30 Juni 2023
PHNOM PENH – Di bawah terik matahari tropis di Asia Tenggara, pohon palem bakau (Licuala spinosa), atau Ph’av dalam bahasa Khmer, tumbuh subur di air tawar dan air payau. Disukai oleh keluarga-keluarga Kamboja karena nutrisi jantung dan tunasnya yang mematikan, buah ini berperan penting dalam pengobatan tradisional Khmer – meredakan demam, meningkatkan kesehatan pralahir, dan bahkan berfungsi sebagai obat tuberkulosis.
Di distrik Angkor Thom yang bersejarah di Siem Reap, sekitar 400 keluarga di tiga desa komune Leang Dai masih menenun palem Ph’av menjadi karpet yang indah. Tradisi kuno yang diwarisi nenek moyang mereka ini terus berlanjut di tengah dunia modern.
Di desa Ta Prok yang berdebu, kita bisa melihat sejarah ini bergerak di bawah bayang-bayang rumah panggung. Seorang wanita tua, wajahnya berkerut karena waktu, dengan hati-hati menenun permadani Ph’av. Namanya Nam Vern, seorang penenun karpet berusia 68 tahun dan penduduk kota yang bangga.
“Seni menenun permadani Ph’av adalah sesuatu yang sangat diapresiasi oleh penduduk desa Ta Prok. Saya mempelajarinya pada usia 14 tahun, tetapi ini adalah seni yang sekarat. Generasi muda tidak memiliki kesabaran yang diperlukan,” ungkap Vern kepada Die Pos.
Sayangnya, Vern mengungkapkan, pohon palem bakau yang dahulu melimpah di Siem Reap, kini sudah jarang ditemukan di provinsi tersebut. Untuk mendapatkan batang pohon palem memerlukan perjalanan yang sulit menuju hutan lebat di provinsi tetangga, Kampong Thom.
Menurut Vern, batangnya dibeli dalam bentuk tandan, diparut, direndam, dan dikeringkan. Karpet tersebut mengalami pengeringan tahap kedua, dilanjutkan dengan perendaman dalam berbagai pewarna alami sebelum akhirnya ditenun menjadi permadani, yang prosesnya memakan waktu dua minggu.
“Membuat permadani Ph’av membutuhkan kesabaran, keterampilan dan dedikasi.

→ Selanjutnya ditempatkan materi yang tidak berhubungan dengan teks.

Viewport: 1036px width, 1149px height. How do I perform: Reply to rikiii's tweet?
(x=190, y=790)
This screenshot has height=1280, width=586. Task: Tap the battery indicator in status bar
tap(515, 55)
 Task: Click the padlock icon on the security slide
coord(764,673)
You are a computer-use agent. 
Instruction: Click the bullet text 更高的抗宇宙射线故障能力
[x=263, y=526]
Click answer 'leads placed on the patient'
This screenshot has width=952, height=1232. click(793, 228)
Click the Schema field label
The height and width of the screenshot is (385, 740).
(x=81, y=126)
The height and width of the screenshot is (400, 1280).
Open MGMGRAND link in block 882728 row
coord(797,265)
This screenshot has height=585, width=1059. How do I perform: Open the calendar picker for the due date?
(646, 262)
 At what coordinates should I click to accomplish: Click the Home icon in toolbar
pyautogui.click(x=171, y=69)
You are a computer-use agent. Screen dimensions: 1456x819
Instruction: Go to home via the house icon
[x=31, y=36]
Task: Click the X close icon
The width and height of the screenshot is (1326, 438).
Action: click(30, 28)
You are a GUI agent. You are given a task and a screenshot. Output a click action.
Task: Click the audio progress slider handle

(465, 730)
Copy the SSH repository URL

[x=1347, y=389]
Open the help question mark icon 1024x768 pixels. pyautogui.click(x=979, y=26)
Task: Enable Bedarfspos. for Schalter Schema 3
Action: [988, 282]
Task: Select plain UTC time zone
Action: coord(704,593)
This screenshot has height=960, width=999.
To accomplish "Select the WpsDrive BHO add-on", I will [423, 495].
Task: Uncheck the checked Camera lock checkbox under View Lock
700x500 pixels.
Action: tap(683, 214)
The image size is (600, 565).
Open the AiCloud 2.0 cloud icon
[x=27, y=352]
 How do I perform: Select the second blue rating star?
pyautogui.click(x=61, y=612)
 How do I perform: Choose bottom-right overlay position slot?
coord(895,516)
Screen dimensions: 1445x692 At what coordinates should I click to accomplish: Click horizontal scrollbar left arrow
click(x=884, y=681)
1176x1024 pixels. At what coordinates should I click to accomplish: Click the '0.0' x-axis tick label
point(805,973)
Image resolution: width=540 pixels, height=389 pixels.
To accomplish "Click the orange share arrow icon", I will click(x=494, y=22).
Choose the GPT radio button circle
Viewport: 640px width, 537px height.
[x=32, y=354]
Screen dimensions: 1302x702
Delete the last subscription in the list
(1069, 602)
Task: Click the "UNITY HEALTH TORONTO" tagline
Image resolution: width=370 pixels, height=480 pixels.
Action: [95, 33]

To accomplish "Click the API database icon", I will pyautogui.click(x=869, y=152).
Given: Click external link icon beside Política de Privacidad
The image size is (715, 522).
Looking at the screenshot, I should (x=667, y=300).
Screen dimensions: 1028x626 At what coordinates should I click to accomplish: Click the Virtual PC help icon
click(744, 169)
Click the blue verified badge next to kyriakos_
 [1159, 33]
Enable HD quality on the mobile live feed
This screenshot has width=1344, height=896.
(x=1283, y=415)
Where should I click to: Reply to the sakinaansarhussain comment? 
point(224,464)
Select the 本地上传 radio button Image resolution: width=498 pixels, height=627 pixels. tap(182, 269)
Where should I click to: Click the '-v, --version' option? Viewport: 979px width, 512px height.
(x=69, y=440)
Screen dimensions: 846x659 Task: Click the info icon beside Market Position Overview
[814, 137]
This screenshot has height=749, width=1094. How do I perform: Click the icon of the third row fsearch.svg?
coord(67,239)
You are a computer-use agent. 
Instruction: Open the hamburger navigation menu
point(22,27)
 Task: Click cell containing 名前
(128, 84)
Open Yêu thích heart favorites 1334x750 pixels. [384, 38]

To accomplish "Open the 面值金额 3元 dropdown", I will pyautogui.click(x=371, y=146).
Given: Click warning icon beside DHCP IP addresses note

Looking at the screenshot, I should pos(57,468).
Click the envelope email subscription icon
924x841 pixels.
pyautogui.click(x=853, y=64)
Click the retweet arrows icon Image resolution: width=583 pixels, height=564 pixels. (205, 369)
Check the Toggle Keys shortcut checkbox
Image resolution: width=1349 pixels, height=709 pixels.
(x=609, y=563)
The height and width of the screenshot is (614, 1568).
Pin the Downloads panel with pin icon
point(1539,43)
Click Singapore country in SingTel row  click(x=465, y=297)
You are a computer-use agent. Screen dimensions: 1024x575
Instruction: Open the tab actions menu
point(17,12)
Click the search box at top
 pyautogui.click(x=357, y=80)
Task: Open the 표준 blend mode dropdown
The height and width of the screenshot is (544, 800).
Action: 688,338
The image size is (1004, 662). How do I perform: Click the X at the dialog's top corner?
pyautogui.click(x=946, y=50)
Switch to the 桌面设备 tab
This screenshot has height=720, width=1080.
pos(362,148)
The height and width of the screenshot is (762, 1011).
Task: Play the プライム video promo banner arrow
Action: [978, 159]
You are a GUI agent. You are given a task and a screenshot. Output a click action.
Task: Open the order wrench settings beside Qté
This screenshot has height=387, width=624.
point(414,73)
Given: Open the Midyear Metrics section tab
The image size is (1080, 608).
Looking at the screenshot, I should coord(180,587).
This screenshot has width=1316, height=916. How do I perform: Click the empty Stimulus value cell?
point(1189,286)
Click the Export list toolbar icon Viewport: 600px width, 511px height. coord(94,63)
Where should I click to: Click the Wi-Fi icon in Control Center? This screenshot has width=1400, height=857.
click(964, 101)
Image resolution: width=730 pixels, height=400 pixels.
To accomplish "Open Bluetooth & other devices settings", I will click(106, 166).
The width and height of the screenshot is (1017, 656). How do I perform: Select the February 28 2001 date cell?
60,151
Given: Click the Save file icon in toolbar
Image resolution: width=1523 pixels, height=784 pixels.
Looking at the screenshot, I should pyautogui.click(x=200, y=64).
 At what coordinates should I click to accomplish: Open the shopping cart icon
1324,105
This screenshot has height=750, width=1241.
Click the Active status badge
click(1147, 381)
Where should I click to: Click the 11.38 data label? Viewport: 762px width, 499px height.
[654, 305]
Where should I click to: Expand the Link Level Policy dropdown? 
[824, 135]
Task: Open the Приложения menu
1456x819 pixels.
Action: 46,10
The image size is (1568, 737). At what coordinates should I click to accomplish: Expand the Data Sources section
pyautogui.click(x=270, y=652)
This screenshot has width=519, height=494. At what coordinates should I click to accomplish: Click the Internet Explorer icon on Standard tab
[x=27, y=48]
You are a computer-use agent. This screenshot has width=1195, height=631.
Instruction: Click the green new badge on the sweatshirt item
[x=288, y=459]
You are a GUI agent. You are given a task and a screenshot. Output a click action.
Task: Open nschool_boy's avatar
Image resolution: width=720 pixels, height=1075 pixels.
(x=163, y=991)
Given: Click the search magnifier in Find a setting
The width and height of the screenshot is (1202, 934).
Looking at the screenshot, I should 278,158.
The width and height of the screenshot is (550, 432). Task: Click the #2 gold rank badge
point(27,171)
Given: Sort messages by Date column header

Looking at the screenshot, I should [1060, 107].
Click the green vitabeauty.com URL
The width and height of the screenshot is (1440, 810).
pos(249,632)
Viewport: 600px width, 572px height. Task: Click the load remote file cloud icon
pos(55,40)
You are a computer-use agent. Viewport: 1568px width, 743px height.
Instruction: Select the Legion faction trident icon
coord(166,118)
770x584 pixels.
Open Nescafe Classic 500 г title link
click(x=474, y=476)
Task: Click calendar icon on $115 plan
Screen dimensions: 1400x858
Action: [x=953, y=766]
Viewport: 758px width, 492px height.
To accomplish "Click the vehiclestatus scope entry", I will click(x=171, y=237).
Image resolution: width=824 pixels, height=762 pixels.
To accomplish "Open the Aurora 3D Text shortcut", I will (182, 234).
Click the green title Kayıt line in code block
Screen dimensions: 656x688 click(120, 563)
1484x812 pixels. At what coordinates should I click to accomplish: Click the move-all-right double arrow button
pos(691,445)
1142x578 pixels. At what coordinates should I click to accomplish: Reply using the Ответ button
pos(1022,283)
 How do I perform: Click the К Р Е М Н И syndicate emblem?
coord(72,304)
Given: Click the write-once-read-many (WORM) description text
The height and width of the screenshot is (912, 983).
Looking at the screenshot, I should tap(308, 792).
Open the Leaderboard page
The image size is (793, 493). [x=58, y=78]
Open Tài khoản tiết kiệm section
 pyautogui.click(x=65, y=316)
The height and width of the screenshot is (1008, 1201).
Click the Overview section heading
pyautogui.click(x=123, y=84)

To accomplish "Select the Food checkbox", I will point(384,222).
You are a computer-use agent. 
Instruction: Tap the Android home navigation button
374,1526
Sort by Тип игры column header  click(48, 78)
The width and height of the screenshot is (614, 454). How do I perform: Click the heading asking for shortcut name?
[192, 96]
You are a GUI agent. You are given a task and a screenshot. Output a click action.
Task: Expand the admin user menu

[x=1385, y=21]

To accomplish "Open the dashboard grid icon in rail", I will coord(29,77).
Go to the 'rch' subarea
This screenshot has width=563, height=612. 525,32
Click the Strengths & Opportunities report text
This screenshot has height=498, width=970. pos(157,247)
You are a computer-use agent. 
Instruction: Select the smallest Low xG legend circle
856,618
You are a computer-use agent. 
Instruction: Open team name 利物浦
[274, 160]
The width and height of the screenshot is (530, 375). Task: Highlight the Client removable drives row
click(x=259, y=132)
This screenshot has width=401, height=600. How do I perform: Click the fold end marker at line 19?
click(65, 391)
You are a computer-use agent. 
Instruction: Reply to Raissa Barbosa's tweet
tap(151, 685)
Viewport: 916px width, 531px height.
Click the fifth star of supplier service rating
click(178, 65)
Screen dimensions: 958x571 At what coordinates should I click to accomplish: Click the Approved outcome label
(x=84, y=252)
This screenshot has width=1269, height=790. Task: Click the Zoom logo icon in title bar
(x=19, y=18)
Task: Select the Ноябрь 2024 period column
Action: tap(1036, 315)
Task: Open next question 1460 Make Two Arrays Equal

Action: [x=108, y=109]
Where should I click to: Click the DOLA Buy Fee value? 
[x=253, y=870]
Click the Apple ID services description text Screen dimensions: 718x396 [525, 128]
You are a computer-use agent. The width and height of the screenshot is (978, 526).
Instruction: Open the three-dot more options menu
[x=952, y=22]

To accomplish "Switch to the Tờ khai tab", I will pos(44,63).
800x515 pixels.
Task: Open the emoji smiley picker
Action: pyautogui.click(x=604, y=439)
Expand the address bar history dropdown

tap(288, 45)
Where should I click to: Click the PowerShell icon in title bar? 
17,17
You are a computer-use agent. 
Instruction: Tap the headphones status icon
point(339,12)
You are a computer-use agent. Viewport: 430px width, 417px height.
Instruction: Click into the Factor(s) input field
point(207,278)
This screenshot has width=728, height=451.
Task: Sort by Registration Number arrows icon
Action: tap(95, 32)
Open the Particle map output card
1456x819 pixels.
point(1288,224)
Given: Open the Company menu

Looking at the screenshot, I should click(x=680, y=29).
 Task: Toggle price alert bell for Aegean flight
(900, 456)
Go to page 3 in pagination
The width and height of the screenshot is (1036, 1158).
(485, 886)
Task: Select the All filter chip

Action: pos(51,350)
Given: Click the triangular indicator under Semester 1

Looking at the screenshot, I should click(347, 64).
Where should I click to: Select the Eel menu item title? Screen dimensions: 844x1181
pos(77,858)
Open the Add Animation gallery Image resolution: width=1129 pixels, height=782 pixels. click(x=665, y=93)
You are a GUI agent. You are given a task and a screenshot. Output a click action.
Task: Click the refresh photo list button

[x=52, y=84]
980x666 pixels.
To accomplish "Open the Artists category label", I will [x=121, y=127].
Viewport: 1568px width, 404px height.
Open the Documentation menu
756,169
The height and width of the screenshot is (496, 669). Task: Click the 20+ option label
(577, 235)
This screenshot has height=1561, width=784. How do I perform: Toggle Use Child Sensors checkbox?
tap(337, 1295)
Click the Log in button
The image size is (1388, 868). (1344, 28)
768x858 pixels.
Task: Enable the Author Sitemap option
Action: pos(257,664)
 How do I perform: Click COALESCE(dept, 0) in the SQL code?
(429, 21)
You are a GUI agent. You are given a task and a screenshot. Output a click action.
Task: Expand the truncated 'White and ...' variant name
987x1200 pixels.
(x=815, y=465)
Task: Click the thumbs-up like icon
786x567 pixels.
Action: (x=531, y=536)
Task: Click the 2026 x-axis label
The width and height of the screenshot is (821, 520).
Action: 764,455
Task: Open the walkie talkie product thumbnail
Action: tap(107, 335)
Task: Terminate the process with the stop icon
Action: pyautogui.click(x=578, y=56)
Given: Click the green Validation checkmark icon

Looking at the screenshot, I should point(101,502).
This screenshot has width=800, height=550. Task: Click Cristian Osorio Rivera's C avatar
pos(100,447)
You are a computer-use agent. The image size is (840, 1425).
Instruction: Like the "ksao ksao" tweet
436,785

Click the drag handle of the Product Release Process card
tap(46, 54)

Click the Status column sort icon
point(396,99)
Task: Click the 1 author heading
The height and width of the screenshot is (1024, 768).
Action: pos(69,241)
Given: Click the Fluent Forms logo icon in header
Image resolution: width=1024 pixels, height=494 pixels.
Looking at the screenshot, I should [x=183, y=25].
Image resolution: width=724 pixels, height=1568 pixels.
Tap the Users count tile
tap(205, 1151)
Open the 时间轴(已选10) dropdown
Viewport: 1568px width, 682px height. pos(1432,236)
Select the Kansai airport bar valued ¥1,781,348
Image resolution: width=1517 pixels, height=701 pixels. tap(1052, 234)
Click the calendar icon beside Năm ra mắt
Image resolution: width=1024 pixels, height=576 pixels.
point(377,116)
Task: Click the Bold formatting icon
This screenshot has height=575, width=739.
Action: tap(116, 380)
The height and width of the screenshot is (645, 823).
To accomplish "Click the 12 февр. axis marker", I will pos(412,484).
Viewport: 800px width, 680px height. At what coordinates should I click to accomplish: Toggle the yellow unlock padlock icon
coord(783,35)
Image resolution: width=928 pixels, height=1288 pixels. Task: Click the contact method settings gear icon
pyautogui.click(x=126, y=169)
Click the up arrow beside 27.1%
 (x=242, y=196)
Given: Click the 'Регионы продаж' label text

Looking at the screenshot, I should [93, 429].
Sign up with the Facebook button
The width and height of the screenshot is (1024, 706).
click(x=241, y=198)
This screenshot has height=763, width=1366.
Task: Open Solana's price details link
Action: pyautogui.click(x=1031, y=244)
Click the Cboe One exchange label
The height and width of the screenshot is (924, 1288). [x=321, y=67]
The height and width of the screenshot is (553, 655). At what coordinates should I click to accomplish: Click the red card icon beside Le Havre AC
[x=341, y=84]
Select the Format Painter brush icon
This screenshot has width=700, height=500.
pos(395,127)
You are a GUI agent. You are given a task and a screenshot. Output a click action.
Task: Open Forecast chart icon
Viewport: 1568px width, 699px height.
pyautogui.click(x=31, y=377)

Ketakutan saya adalah tidak akan ada seorang pun yang mewarisi tradisi berharga ini dari kami,” tegas Vern.
Meski menghadapi tantangan, Vern berhasil menjual permadaninya di Facebook, dengan harga yang bervariasi berdasarkan ukuran permadani.
Sementara itu, kepala komune Leang Dai, Koeun Curb, mengungkapkan bahwa menurunnya jumlah pohon palem bakau mengancam kapal berusia berabad-abad ini.
“Dahulu pohon palem bakau melimpah di sini. Namun kelangsungan hidup mereka bergantung pada hutan kita. Tidak ada hutan berarti tidak ada pohon palem,” kata Curb.
Meskipun terdapat kendala, ia menegaskan kembali bahwa tenun karpet Ph’av secara signifikan meningkatkan kondisi kehidupan penduduk desa.
Menggaungkan sentimen Kerb, Tea Kim Soth, direktur Departemen Pertanian, Kehutanan dan Perikanan Provinsi Siem Reap, mengatakan kepada The Post bahwa daerah-daerah yang dulunya kaya akan ph’av secara bertahap terpengaruh oleh pembangunan perkotaan, yang telah mengalami penurunan tajam yang disebabkan oleh polusi. ketersediaan sawit. .
“Permadani Ph’av sangat populer di Siem Reap karena daya tahan, kelembutan, dan sifat ramah penggunanya. Di daerah di mana Ph’av jarang ditemukan, varietas palem lain digunakan sebagai pengganti, namun kualitasnya tidak sesuai dengan Ph’av,” jelas Kim Soth.